However, it goes on "in the right context strong language may cause
little offence and in some situations it may be wholly justified in the
interests of authenticity … Offence is often caused by the casual use of names
considered holy by believers, for example the use of 'Jesus Christ' or 'God' or
of names held holy by other faiths … Certain, mainly four-letter, words must
not be used … without advance reference to and approval from Channel or Network
Controllers of domestic services …"
The
Programme Code of the Independent Television Commission, issued in April 2001,
states:
"There
is no absolute ban on the use of bad language.
But many people are offended, some of them deeply, by the use of
bad language, including expletives with a religious (and not only Christian)
association. Offence is most likely if
the language is contrary to audience expectation. Bad language must be defensible in terms of context and
scheduling with warnings where appropriate."
The
Code of Guidance of the Broadcasting Standards Commission issued in June 1998
suggests that:
"the
use of language of all kinds is never static … and … levels of offence undergo
constant change … There is also a concern that, in constant use, expletives can
represent an impoverishment of language and a barrier to communication"
It
goes on:
"Research
has indicated that audiences consider the use of bad language to be
unacceptable in certain circumstances and its repetitive use was disliked by
86% of respondents."
In
1991 the Broadcasting Standards Council (as it was then called) undertook a
survey of public attitudes to broadcasting language and published a monograph
entitled 'A Matter of Manners?' This monograph set out to analyse public
perceptions and to discover the degree of offence caused by 'bad
language'. Most respondents agreed that
swearing 'in extremis' is
understandable and therefore somewhat justifiable than in every day
conversation. Distinctions were made
between 'mild' and 'strong' words and how different age groups regarded bad
language. A similar study, published in
June 1999, found that bad language before the 9.00pm watershed is strongly
disapproved of and half the sample in the survey think there is "too
much" bad language on television.
In
the Independent Television Commission's Annual Report for 2002 it is recorded
that a total of 295 programme complaints concerned language. It should be noted that this figure does not
include complaints sent to ITV companies.

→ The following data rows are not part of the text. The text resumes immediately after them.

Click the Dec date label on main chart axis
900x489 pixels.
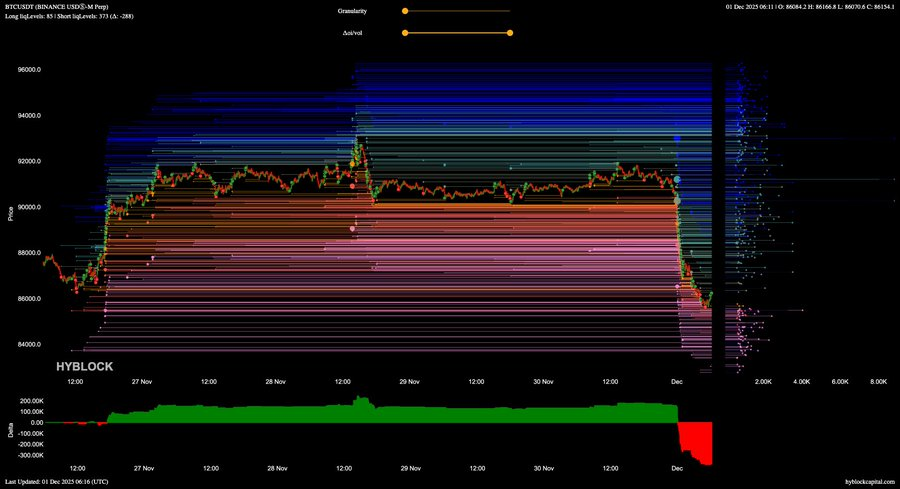coord(678,382)
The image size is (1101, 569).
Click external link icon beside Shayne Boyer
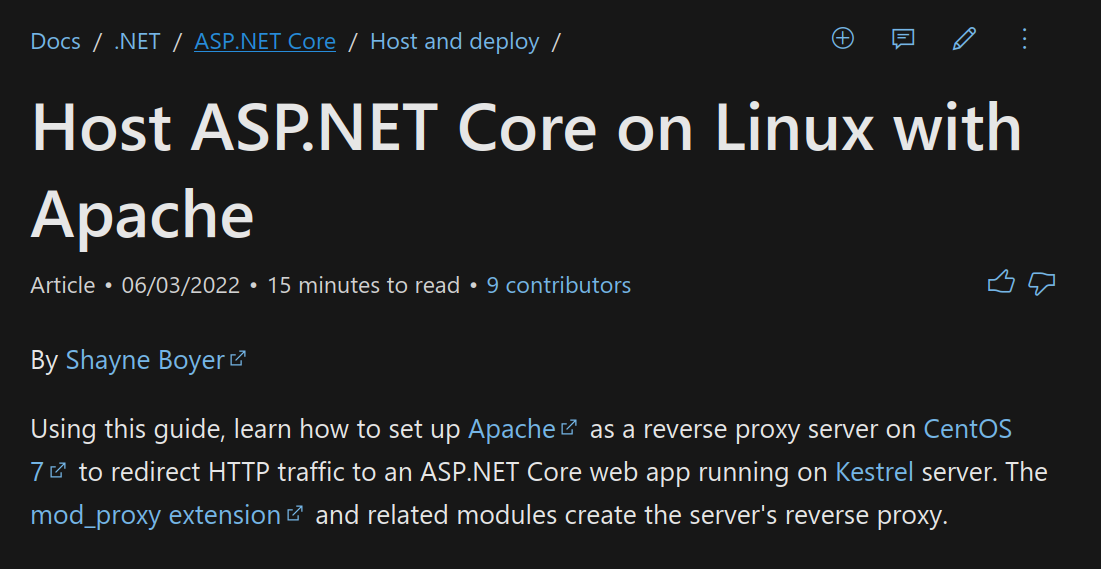click(238, 358)
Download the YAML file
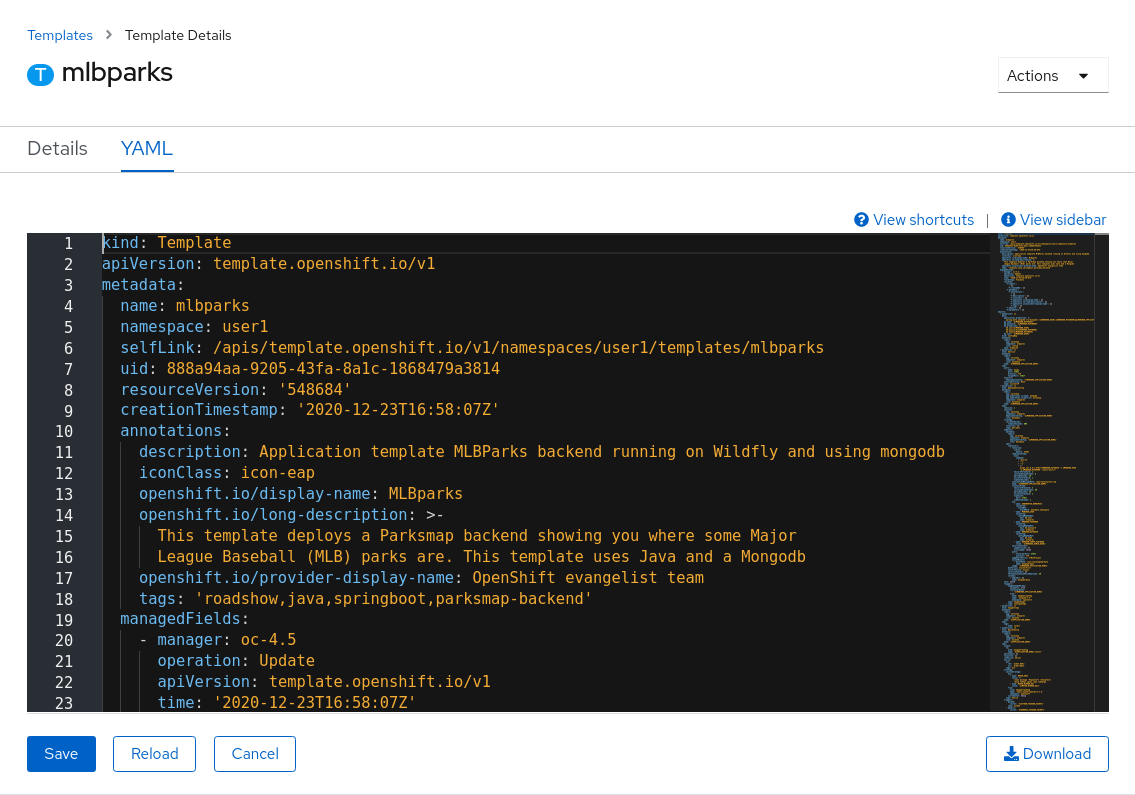 click(x=1047, y=753)
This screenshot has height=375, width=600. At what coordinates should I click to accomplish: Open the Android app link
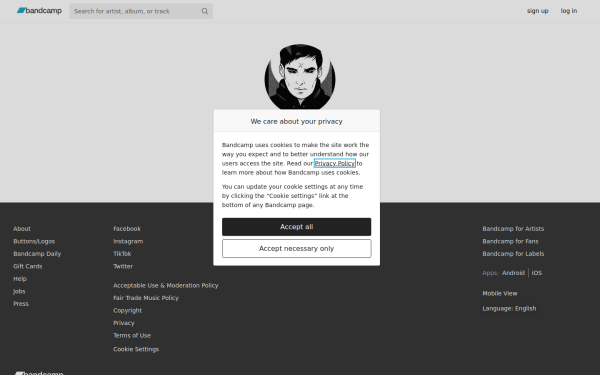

Only 20 of these were considered by the ITC to breach the Programme
Code indicating a serious weakness in the Code and in its
interpretation. The Annual Report for
2001 showed a total of 172 complaints about language, the Report for 2000
showed a total of 186 complaints, which, at around 5% of the total, remained
constant.
We
acknowledge that the number of complaints sent to the ITC is small relative to
the number of viewers. However, this is
to be expected because the viewing public is never invited to comment upon
programmes. Moreover, on the rare
occasions when the ITC reminds ITV viewers that it is there to "ITC some
common sense" it implies that viewers can trust it to regulate
effectively. Those who do complain have
to go to some trouble to find the address and telephone number for the ITC,
which is not advertised in such sporadic 'public information' commercials.
The
Broadcasting Standards Commission in its Annual Review of 2002 states:
"Swearing
and offensive language continue to provide a substantial postbag for the
Commission. This often
relates to the use of mild or medium-rated swearwords prior to the
Watershed. Although the Commission
understands that some swearing can occur in error, broadcasters should take
account of the preferences of viewers, particularly when it comes to
pre-Watershed viewing. We have also
received a number of complaints about the gratuitous, post-Watershed use of
swearwords that many consider to be the strongest in use. Whilst the Commission has, on occasion,
accepted the justification for the use of such language, it continues to urge
broadcasters to guard against the casual and gratuitous use of swearing."
Such
a request would be vested with meaning if the Commission upheld more
justifiable complaints about bad language on television.
Overall
the BSC upholds only about 10% of complaints.
This means that even fewer complaints about bad language are upheld on
grounds that have nothing to do with the language that has caused the
complaint. For example, 'a warning was
given', 'the programme was scheduled late at night', or in the opinion of the
BSC 'it was unlikely to have caused widespread offence'. This creates the impression to
film and TV programme makers that the inclusion of bad language in is unlikely
to lead to regulatory intervention or sanction.
The
record of the Broadcasting Standards Council/Commission in failing to uphold
complaints tells its own story.
Complaints about bad language in the following selection of films were
not upheld:
'The
Accused', 'Cocktail', '48 Hours', 'Revenge', 'Internal Affairs', 'The Cook, the
thief, his wife and her lover', 'Lethal Weapon', 'Basic Instinct', 'The Doors',
'Homicide', 'Rita, Sue and Bob Too', 'JFK', 'Final Analysis', 'Breathless',
'The Bodyguard', 'Rapid Fire', 'Mortal Thoughts', 'China O'Brien', 'Thelma and
Louise', 'Bandit Queen', 'Year of the Gun', 'Reservoir Dogs', 'I.D.', 'Blue
Collar', 'Pulp Fiction'.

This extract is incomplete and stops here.